Last week I posted about a wedding conducted with traditional liturgy for two gay priests, David Lord and Peter Cowell, by Reverend Martin Dudley, which has caused tremendous controversy within the Anglican church. Now, photos of the couple and their ceremony have emerged, via the Daily Mail:
“Pictures of the £80,000 event have emerged, showing Mr Cowell, 50, and New Zealander Dr Lord, 28, dressed in identical morning suits and holding bouquets of pink roses…The couple arrived on May 31 at the 12th century St Bartholomew the Great in the City of London in a horse-drawn carriage. They walked up the aisle to Mendelssohn's march from A Midsummer Night's Dream accompanied by two best men – one for each groom – and two bridesmaids also dressed in blue and pink. The traditional service by rector Martin Dudley was based on the 1662 Book of Common Prayer and opened with the words: ‘Dearly beloved, we are gathered together here in the sight of God to join these men in a holy covenant of love and fidelity.' The couple exchanged £8,000 diamond-encrusted wedding bands, each declaring: ‘With this ring I thee bind, with my body I thee worship, and with all my worldly goods I thee endow: in the Name of the Father, and of the Son, and of the Holy Ghost. Amen.' The congregation later gathered at the Great Hall of St Bartholomew's Hospital, where Mr Cowell is the chaplain and Mr Lord works as a doctor. The couple cut a giant, seven-tier cake, before their first dance together.”

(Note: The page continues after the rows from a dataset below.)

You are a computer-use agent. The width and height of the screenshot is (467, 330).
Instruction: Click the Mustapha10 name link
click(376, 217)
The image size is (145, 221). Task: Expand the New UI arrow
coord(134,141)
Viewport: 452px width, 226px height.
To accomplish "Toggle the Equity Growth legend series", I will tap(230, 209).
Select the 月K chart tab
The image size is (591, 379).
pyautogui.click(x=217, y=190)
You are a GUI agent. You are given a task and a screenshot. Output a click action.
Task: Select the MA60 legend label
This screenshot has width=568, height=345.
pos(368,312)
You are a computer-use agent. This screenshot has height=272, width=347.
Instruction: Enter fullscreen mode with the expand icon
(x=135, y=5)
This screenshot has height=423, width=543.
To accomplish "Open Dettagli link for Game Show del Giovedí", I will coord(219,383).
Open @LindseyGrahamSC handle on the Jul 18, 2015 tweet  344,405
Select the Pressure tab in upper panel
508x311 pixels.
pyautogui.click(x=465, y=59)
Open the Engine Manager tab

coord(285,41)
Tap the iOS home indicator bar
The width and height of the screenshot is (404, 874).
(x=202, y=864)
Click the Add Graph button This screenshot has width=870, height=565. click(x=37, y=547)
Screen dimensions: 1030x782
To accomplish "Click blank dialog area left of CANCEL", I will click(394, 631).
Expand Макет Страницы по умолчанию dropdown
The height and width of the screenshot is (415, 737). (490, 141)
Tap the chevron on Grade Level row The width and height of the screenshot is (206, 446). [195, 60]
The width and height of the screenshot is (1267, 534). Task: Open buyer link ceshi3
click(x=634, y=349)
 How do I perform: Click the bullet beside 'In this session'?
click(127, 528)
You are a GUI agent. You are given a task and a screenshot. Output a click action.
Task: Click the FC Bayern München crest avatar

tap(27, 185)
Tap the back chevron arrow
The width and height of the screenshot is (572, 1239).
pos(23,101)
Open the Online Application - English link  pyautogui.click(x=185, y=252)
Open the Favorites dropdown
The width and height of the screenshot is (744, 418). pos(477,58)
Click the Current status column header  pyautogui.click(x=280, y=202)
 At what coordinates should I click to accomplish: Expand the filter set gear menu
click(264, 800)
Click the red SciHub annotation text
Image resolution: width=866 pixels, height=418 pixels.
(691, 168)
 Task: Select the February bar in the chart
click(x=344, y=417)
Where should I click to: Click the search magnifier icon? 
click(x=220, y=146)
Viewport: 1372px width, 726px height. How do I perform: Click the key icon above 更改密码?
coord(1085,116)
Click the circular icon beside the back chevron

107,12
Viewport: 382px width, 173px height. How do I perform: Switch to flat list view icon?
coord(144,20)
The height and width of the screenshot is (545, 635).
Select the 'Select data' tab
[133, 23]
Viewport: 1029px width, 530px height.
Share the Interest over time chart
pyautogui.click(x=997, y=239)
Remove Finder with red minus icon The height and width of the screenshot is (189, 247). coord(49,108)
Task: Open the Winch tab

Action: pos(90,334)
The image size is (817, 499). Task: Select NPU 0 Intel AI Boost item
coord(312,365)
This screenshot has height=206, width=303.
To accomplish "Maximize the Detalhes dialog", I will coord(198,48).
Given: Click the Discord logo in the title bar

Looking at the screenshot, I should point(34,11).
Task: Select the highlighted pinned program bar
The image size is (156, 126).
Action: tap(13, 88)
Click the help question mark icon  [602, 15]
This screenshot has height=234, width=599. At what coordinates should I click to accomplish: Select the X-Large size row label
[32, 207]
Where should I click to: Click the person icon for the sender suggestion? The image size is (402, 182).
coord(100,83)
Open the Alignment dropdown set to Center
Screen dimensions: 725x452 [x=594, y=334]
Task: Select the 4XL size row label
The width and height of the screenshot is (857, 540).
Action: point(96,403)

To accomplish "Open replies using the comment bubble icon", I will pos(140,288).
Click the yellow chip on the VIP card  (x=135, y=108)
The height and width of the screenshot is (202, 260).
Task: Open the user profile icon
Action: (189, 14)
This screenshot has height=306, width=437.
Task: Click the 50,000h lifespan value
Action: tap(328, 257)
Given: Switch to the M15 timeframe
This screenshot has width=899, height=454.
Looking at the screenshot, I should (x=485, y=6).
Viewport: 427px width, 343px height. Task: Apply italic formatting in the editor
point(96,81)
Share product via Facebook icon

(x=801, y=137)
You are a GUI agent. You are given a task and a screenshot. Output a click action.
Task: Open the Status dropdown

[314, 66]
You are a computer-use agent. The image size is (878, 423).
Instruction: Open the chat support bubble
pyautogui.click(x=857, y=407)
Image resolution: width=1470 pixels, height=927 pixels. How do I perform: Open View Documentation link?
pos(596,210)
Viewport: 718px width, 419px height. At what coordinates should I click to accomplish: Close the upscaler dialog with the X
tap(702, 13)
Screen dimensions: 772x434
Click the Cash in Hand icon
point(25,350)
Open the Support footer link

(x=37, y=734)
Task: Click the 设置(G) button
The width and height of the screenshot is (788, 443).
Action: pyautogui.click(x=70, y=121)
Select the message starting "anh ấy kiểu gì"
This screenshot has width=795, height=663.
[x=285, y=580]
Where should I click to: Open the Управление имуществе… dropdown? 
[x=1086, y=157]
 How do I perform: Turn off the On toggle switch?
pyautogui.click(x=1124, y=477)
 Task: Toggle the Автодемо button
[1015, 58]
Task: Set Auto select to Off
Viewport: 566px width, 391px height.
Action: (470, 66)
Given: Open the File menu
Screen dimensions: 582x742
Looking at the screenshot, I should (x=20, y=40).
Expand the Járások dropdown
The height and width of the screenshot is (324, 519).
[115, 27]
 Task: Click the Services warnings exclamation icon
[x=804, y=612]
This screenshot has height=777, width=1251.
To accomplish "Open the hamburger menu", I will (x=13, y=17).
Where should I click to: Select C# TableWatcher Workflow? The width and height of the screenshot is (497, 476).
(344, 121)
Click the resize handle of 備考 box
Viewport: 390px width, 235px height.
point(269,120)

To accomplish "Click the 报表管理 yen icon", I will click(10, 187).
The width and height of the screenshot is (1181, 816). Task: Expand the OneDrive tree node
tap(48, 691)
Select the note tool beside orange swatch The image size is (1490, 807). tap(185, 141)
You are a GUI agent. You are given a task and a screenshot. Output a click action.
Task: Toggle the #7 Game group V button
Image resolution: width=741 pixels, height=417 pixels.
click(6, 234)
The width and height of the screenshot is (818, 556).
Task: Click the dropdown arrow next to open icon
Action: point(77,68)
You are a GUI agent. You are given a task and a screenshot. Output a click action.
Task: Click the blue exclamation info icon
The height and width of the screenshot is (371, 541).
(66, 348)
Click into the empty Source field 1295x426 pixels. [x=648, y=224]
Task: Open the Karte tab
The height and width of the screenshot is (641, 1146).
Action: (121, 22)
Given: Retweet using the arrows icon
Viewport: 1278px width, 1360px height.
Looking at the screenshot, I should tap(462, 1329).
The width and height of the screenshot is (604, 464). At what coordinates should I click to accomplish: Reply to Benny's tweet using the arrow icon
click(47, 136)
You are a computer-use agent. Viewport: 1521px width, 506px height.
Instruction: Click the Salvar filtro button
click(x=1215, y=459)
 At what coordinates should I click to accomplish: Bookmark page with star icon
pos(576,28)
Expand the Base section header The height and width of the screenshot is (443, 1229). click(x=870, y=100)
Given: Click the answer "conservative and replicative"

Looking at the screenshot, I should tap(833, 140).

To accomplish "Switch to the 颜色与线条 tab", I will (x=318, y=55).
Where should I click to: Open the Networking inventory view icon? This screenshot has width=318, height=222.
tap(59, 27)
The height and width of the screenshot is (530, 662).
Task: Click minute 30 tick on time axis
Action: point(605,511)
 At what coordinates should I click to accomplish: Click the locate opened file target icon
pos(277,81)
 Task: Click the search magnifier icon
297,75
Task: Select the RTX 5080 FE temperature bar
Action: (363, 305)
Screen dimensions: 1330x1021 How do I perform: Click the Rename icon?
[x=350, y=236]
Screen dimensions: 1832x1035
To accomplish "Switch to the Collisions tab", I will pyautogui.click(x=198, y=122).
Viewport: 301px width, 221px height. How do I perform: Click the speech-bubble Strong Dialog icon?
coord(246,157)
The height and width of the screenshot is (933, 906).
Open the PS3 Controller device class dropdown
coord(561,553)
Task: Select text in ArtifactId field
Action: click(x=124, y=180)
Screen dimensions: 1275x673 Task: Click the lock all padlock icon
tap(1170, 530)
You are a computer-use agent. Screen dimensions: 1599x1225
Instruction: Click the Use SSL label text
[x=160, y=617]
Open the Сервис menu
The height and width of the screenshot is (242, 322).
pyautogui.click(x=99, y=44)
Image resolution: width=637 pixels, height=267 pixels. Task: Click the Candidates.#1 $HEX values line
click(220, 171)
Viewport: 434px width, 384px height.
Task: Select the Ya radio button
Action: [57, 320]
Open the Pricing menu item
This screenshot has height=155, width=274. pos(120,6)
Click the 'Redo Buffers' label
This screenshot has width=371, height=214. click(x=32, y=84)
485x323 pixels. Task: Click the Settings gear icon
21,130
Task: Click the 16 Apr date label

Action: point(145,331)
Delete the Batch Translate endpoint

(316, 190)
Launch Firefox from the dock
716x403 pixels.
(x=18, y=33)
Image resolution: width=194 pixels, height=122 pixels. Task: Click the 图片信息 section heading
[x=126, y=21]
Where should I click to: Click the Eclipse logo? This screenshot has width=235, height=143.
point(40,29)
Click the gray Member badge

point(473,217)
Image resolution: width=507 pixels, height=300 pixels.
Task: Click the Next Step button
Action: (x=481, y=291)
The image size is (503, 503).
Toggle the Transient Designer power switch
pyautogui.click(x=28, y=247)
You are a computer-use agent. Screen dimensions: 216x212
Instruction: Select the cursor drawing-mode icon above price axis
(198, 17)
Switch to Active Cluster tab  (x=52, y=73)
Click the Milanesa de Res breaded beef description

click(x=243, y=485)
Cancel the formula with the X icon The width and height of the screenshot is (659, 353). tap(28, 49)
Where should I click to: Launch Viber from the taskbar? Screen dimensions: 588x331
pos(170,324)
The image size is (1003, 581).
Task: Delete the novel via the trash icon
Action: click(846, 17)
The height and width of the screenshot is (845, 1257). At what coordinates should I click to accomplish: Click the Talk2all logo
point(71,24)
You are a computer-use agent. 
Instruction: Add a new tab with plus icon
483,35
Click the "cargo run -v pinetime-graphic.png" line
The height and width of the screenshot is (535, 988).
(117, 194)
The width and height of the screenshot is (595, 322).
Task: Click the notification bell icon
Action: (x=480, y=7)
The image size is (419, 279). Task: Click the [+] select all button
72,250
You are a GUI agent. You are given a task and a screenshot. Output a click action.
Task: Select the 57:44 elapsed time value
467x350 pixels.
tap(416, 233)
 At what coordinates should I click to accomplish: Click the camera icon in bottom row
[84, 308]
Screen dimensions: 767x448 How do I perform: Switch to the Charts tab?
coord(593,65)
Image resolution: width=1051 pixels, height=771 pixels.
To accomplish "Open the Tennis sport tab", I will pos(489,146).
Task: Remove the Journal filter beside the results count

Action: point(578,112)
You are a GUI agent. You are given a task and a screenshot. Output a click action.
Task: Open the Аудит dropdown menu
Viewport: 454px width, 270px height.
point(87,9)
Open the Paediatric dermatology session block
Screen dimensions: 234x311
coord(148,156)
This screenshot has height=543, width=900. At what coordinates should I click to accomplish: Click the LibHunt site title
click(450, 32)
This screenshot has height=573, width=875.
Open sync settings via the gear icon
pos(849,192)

Those are a couple of wealthy priests.
The Reverend Dudley last week said he has no regrets about performing the service: “Amazing flowers, fabulous music, a ceremony both solemn and oddly homely, familiar words reordered and reconfigured, carrying new meanings. Nothing jarred, nothing felt even vaguely inappropriate. New and untried but not wrong.”
The gay priests' wedding album: A seven-tier cake, pink bouquets and a waltz [daily mail]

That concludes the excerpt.